Marius Sabino, founder of Sabino Glass company, was born in Sicily in 1878 and moved to France while he was still a young boy. He studied at L'Ecole Nationale des Arts Decoratifs and the Beaux Arts de Paris, where he became particularly interested in the challenges that the advent of electricity would have on glass manufacture. It was through electric lights that Sabino came to the production of glass. In fact, on his return from the first World War (where he had joined as a volunteer), he founded a factory which manufactured traditional lights fittings of wood or bronze and then quickly changed to glass.In 1925, Sabino created an opalescent glass with a blue hue and iridescent impressions of either clouds in a blue sky, light striking a soap bubble or a reflection from water surface. He designed and made special lighting for a luxury cruise ship (Ile de france) in 1927, and a lighted fountain column for the Grand Salon of Normandy in 1935.The glass of the chandelier was no longer part of the design, it was the principal component. His chandeliers, which were often monumental in size, were made to compliment the architecture of the day. Apart from chandeliers, he also created a multitude of vases and decorative objects, making great use of his expertise as a sculptor. In particular, busts and statues of women, and an exceptionally large range of animals with stylized features-sometimes in extraordinary large sizes. For example, in 1931 he created a large fish in a limited edition, two of which were bought by Josephine Baker and Maurice Chevalier. 

Some words about SCC (Sabino Crystal Company) and its new items still made today

Sabino's early opalescent glass had a higher arsenic content than most of his competitors, but his glass formula is reported to have changed after World War II to reduce this component. The earlier glass is said to feel and look different with a softer and "soapy" feel.

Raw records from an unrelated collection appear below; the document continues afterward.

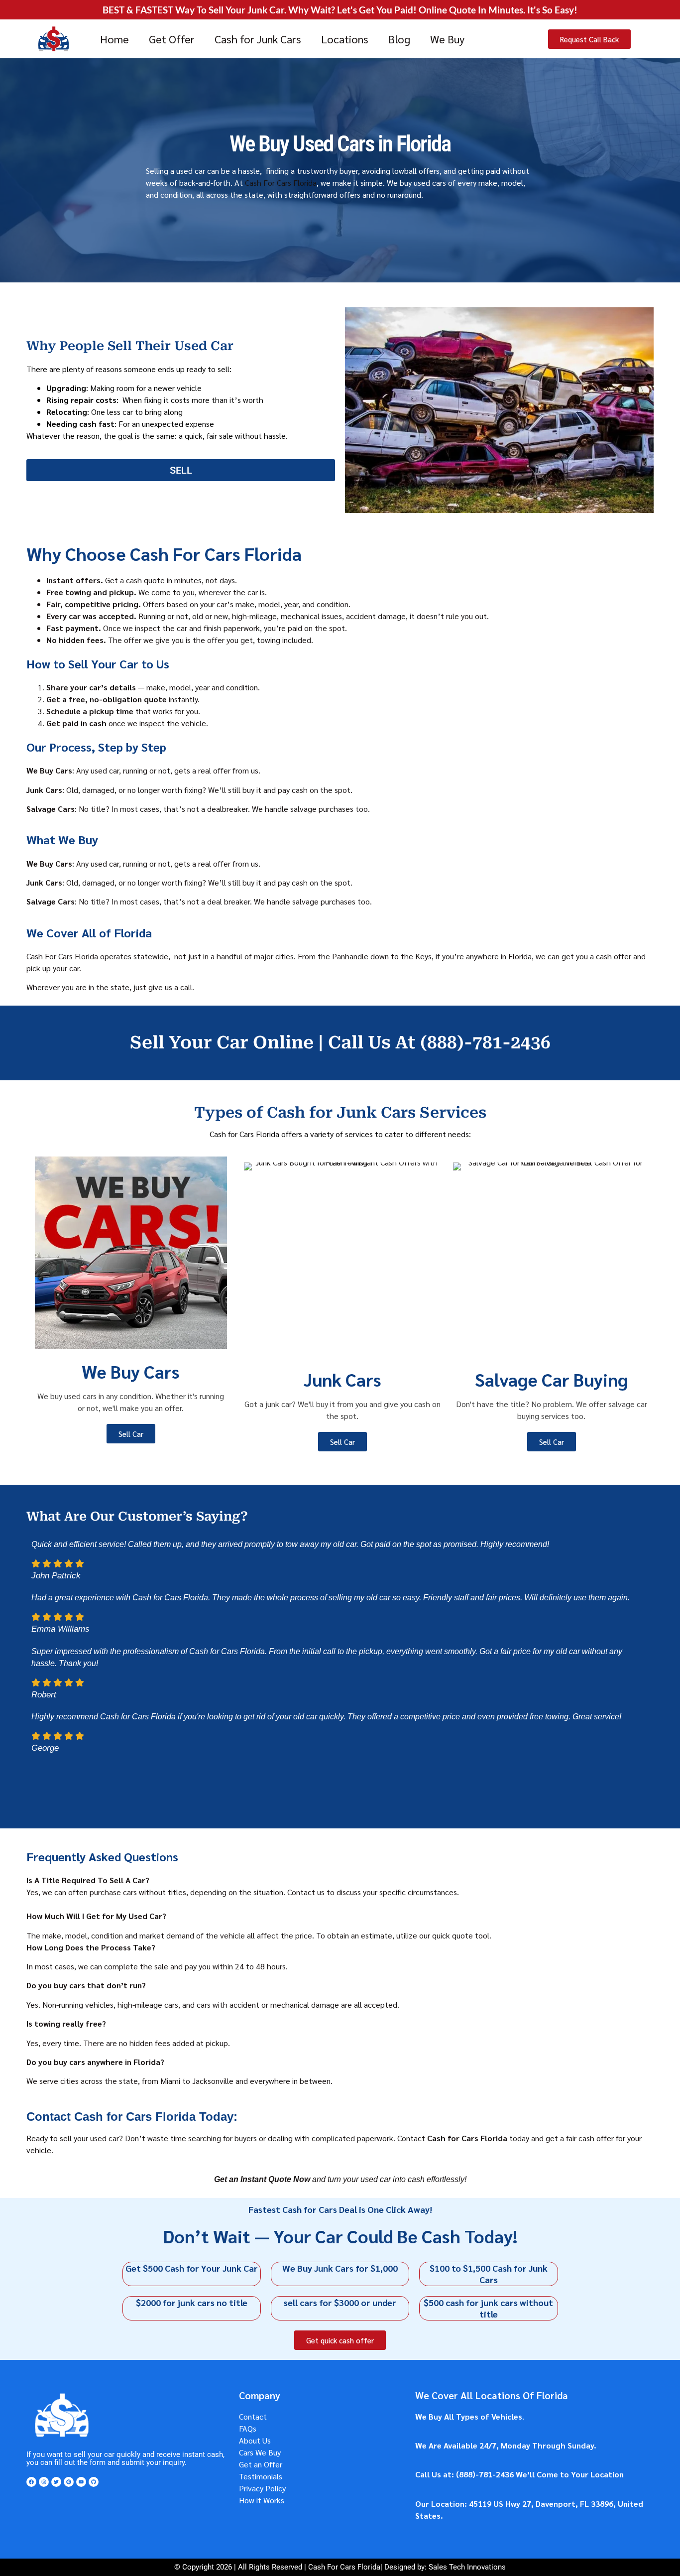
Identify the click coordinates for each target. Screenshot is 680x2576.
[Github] (94, 2482)
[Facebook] (31, 2482)
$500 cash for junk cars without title (488, 2308)
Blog (399, 39)
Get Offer (172, 39)
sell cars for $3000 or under (340, 2302)
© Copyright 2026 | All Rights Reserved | (241, 2567)
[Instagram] (44, 2482)
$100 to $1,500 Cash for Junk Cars (489, 2273)
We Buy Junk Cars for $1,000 (340, 2268)
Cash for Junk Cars (258, 39)
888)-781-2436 (486, 2474)
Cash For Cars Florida (280, 182)
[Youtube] (81, 2482)
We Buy (447, 39)
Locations (344, 39)
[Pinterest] (69, 2482)
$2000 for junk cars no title (191, 2302)
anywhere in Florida (498, 956)
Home (114, 39)
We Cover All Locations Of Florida (491, 2395)
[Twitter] (56, 2482)
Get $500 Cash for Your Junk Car (191, 2268)
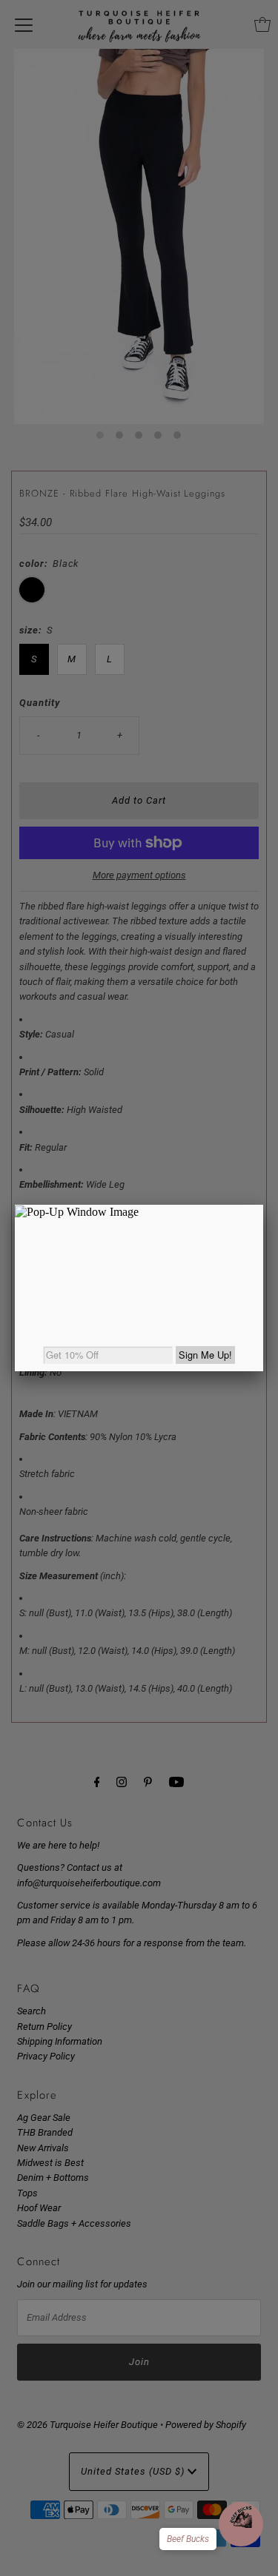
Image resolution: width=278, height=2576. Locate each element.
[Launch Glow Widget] (241, 2524)
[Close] (263, 1204)
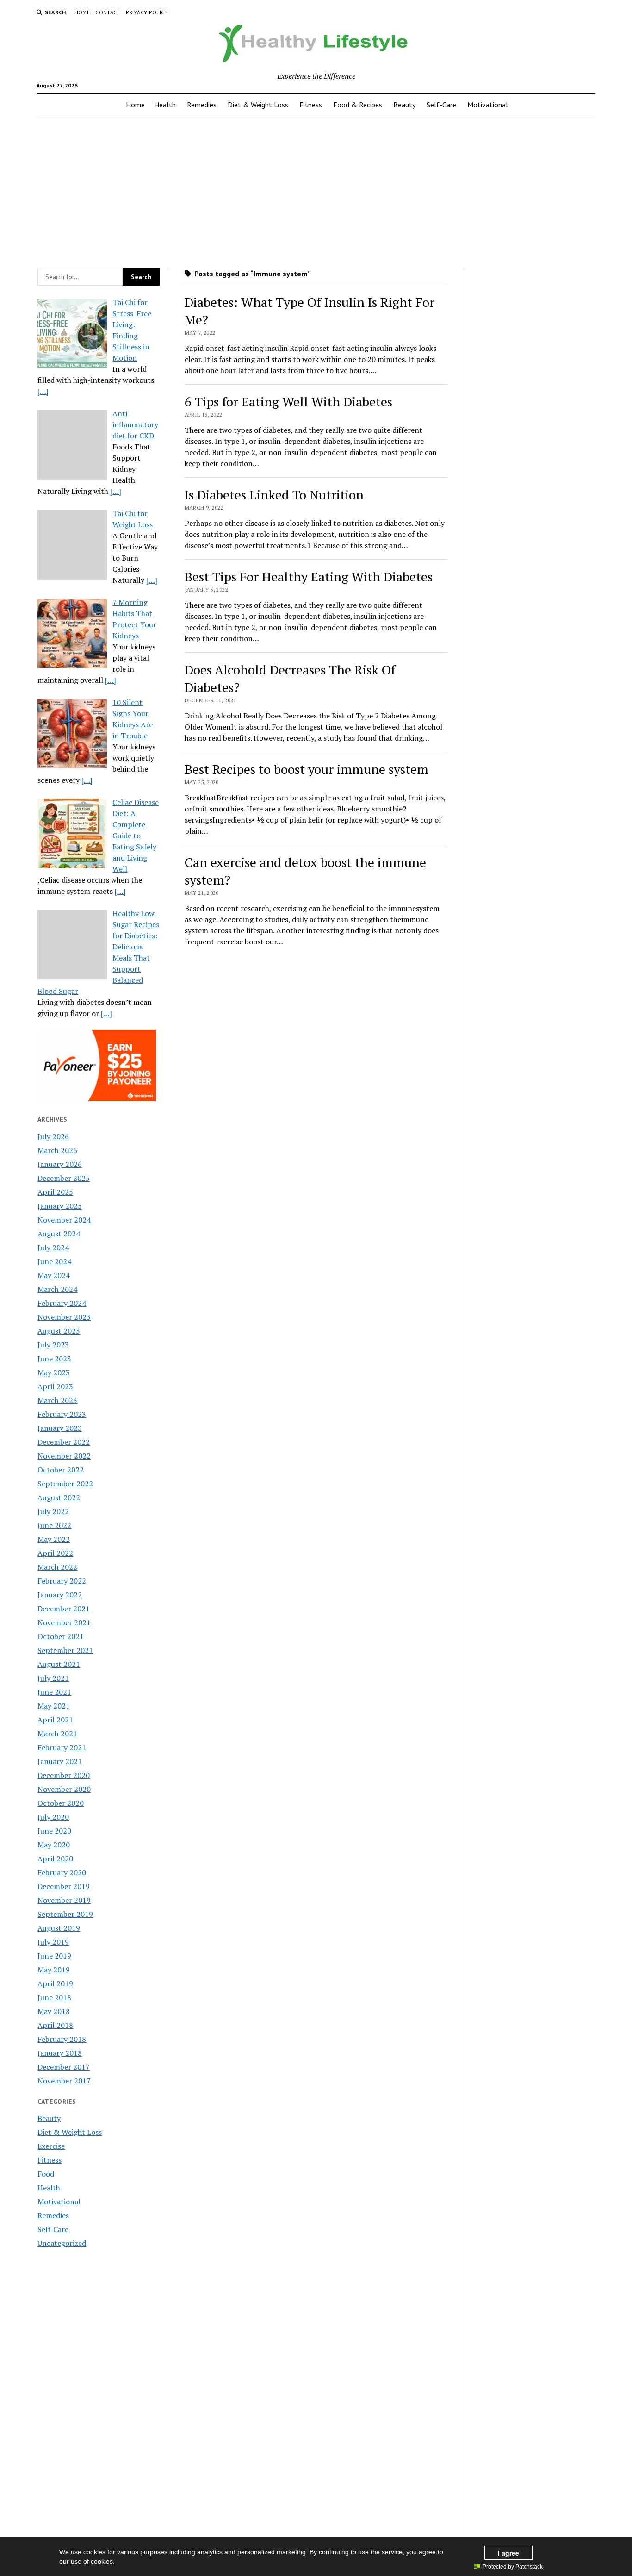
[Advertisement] (316, 189)
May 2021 (53, 1706)
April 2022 (55, 1553)
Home (82, 12)
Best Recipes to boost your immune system (306, 769)
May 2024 (53, 1275)
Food (45, 2174)
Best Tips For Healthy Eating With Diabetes (309, 576)
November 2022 (64, 1456)
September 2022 (65, 1483)
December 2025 (63, 1178)
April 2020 (55, 1858)
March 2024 (57, 1289)
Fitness (310, 104)
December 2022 (63, 1442)
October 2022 (60, 1470)
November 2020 (64, 1789)
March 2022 (57, 1567)
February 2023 (61, 1414)
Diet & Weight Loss (258, 104)
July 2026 (53, 1136)
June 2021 (54, 1692)
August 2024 (58, 1234)
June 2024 (54, 1261)
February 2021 (61, 1747)
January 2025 (59, 1206)
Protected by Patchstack (513, 2567)
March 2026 (57, 1150)
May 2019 (53, 1970)
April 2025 (55, 1192)
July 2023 (53, 1345)
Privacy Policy (147, 12)
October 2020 (60, 1803)
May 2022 (53, 1539)
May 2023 (53, 1372)
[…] (43, 391)
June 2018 (54, 1997)
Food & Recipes (357, 104)
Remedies (202, 104)
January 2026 (59, 1164)
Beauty (404, 104)
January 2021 (59, 1761)
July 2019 (53, 1942)
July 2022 (53, 1511)
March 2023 (57, 1400)
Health (165, 104)
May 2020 (53, 1845)
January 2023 (59, 1428)
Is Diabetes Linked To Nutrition (274, 494)
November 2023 (64, 1317)
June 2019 (54, 1956)
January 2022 (59, 1595)
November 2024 (64, 1220)
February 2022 (61, 1581)
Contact (107, 12)
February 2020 (61, 1872)
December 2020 (63, 1775)
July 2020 (53, 1817)
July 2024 (53, 1247)
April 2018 (55, 2025)
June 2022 (54, 1525)
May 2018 (53, 2011)
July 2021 (53, 1678)
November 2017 (64, 2081)
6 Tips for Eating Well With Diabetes (288, 401)
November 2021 (64, 1622)
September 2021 (65, 1650)
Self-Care (441, 104)
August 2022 (58, 1497)
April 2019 (55, 1983)
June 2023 (54, 1358)
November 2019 (64, 1900)
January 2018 (59, 2053)
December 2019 (63, 1886)
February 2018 (61, 2039)
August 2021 (58, 1664)
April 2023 (55, 1386)
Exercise (51, 2146)
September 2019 (65, 1914)
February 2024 (61, 1303)
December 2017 (63, 2067)
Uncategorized (61, 2243)
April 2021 (55, 1720)
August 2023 (58, 1331)
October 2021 (60, 1636)
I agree (508, 2552)
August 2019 (58, 1928)
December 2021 (63, 1608)
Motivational (487, 104)
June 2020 (54, 1831)
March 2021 (57, 1733)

Early Sabino glass was marked "Sabino France" if intended for export, or "Sabino Paris" if intended for sale within France. Larger pieces still carry the "Sabino Paris" signature, which was etched onto the base of the pieces. Smaller pieces are marked "Sabino France" moulded into the side of the item. Some components as some shades were not signed. They were sold to other makers for special orders or productions. "Verart" and "Vernox" were two other trade marks used by Sabino during the 1930's. They were developed to compete in the cheaper market for opalescent glass that had been opened up by companies like Holophane (trademark "Verlys").

After World War II M. E. Sabino transferred operations to his nephew and adopted son Gripoix-Sabino. The elder Sabino died in 1961, by which time the company was again producing opalescent glass using the same moulds that he had designed. No new post WWII designs were created. All their output was exported to the USA. In 1978 Gripoix-Sabino sold the entire Sabino operation (moulds, factory, designs, rights and glass formulae) to the company's American agent Richard Choucroun and his "Sabino Crystal Company". The factory is still in France because the moulds are cultural heritage and are not allowed to leave the country. The company still uses the old moulds to reproduce badly finished decorative objects in a poor quality opalescent glass which are all transported to the US or proposed on eBay (there, the most often, the Sabino pieces are new from SCC). The shades in normal white pressed glass are not reproduced nor re-edited and authentic Marius Sabino pieces.